Quant au Bloc québécois, il a connu une campagne en deux parties. Dès le début de la campagne, le chef Yves-François Blanchet a commis des faux pas qui ont culminé avec sa position sur le troisième lien, qui a aussi eu pour effet de ramener au premier plan son dossier peu reluisant comme ministre de l’Environnement.

Mais sa campagne a pris son envol, quelques minutes après 21 h, le jeudi 9 septembre, quand la modératrice du débat en langue anglaise lui a balancé une question tendancieuse et tordue.

Elle venait de donner à M. Blanchet ce qu’il cherchait depuis le début de la campagne : une question propre à illustrer le fossé qui existe entre le Québec et le reste du Canada, un peu comme le débat sur la « loi 21 », il y a deux ans, lui avait permis de redonner un nouveau souffle à son parti.

Le Bloc, qui se préparait à perdre des sièges, s’est soudain retrouvé sur le chemin d’en conquérir plusieurs. On verra lundi soir si ce mouvement s’est accentué depuis ou s’il s’est résorbé.

Mais, à moins d’une grande surprise lundi soir, le Canada devrait se retrouver avec le même gouvernement minoritaire et un Parlement assez semblable à ce qu’il avait, ce qui signifie un gouvernement – de quelle couleur qu’il soit – plus faible politiquement.

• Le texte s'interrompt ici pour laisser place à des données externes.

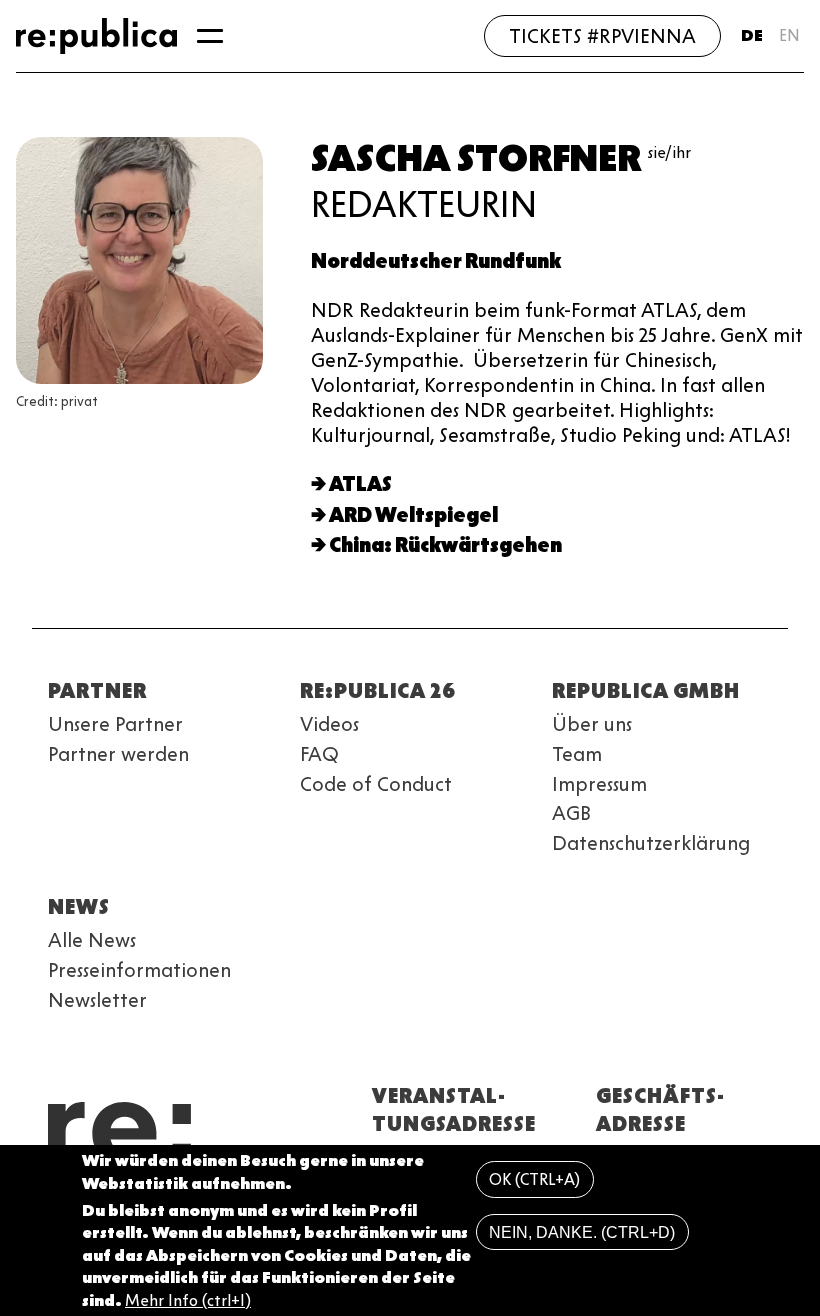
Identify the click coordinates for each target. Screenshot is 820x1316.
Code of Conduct (376, 784)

Surtout, un gouvernement qui sera obligé de gouverner à la petite semaine plutôt que de voir loin sur de grands enjeux comme les changements climatiques. Et si ce gouvernement était libéral, les électeurs seraient bien en droit de dire : tout ça pour ça. Comme s’il n’y avait pas déjà assez de cynisme en politique canadienne.